> [Instrucciones]
a) Según el texto sobre los vendedores ambulantes y los habitantes de la calle de Bogotá, ¿cuántos vendedores ambulantes hay en la ciudad?
b) Escribe la continuación del texto sobre los vendedores ambulantes y los habitantes de la calle de Bogotá a partir de su última oración.

> [Texto mostrado]
__________________________________________________

Mafalda: “Me parte el alma ver gente pobre”. Susanita: “A mí también”. Mafalda: “¡Habría que dar techo, trabajo, protección y bienestar a los pobres!”. Susanita: “¿Para qué tanto? Bastaría con esconderlos”.

Si Quino hubiera dibujado esta tira cómica pensando en los vendedores ambulantes y los habitantes de la calle de Bogotá (grupos muy distintos, pero actualmente en la mira de la administración distrital por razones similares), no le habría podido salir mejor. Nosotros, los bogotanos engolosinados con la discusión sobre la manera ideal de recuperar el espacio público y de remozar áreas feas de la ciudad, como el Cartucho de antes y el Bronx de ahora, somos los herederos del pensamiento social de la rubia Susanita.

Es cierto que ningún particular debe poderse adueñar del espacio público. Pero esa es la conclusión correcta a un debate casi irrelevante, bizantino en nuestro contexto. Lo que deberíamos estar preguntándonos es cuáles son las causas de que, tan sólo en Bogotá, haya más de 100.000 vendedores ambulantes sin otra fuente de sustento y alrededor de 9.000 habitantes de la calle. La pregunta no es dónde esconderlos ni con qué triste compensación silenciarlos.

__________________________________________________

> [Información proporcionada]
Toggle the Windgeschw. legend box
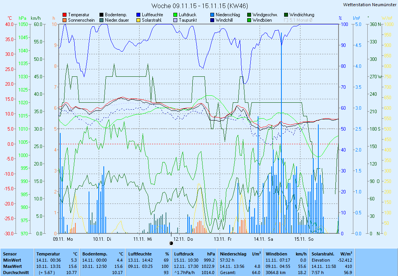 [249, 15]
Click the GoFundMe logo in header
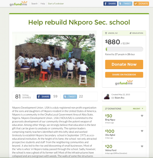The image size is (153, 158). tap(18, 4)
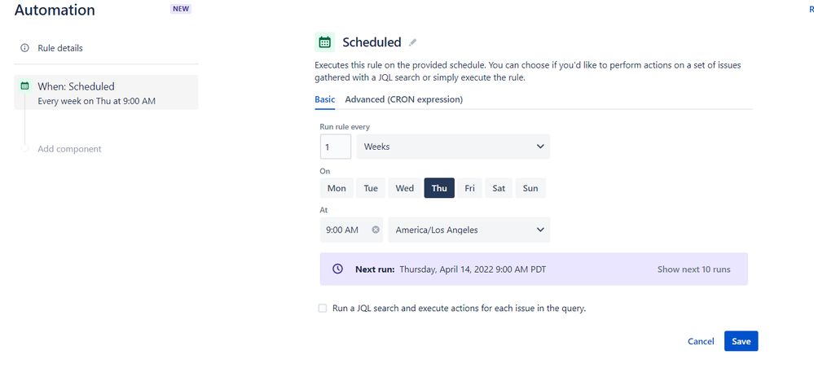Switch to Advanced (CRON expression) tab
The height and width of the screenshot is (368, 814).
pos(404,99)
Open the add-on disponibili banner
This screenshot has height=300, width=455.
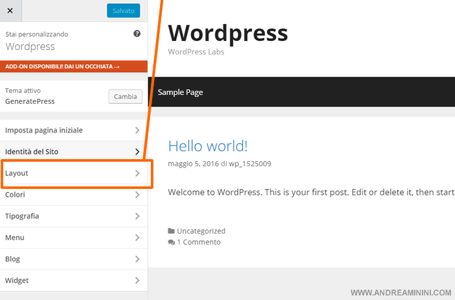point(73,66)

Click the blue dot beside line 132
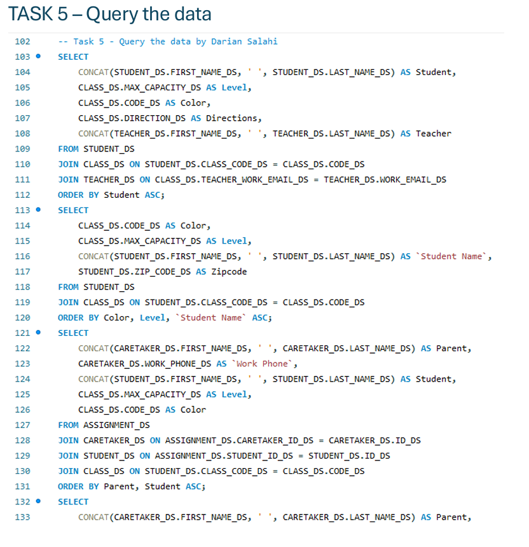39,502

__________________________________________________

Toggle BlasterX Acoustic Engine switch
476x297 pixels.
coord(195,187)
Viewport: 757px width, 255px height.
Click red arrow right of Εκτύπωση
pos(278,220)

__________________________________________________

> [Respuestas dadas]
a) Hay más de 100.000 vendedores ambulantes sin otra fuente de sustento.

b)
¿Será necesario recordar que en general ellos no son egresados de los colegios privados del norte de la ciudad, ni de las universidades de élite del país o del exterior de donde sí provienen buena parte de los adalides del espacio público? Parece que algo tan obvio se nos olvidara cuando ponemos los “abusos” de un vendedor ambulante en un plano moral igual al de la infracción de quien estaciona su BMW sobre el mismo andén. En una sociedad en la que todos nacieran con las mismas oportunidades, la equiparación sería justa. Pero ni Colombia ni Bogotá son esa sociedad. Tratar la desigualdad como algo tangencial mientras nos entretenemos con el ornato de la ciudad es síntoma de una enfermedad del alma colectiva.

En nuestra ciudad - en nuestro país, en América Latina - no todos nacemos iguales. Esa debería ser nuestra angustia. Cuando nos indignemos con el vendedor desaliñado que estaciona su carrito en la acera y vocea sus productos desde el espacio pagado por nuestros impuestos, seamos serios y preguntémonos quién es la víctima de un abuso aquí: él o nosotros.

Quizá las víctimas sean la gente “como uno”: gente que evade sus responsabilidades con la seguridad social reportando la misma contribución dos veces para distintos contratos, o que miente sobre el precio de venta de sus inmuebles (situados en zonas seguras y bien cuidadas por la policía) para reducir sus impuestos.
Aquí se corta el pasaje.